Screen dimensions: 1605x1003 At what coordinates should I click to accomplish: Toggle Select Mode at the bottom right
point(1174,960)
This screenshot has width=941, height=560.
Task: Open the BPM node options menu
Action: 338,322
- - - -
● WHAT TO DO
All of the data above should be reproduced word for word.

● RESPONSE TO THE EXERCISE
Screen dimensions: 1605x1003 At what coordinates should I click to accomplish: Toggle Select Mode at the bottom right
point(1174,960)
This screenshot has width=941, height=560.
Task: Open the BPM node options menu
Action: 338,322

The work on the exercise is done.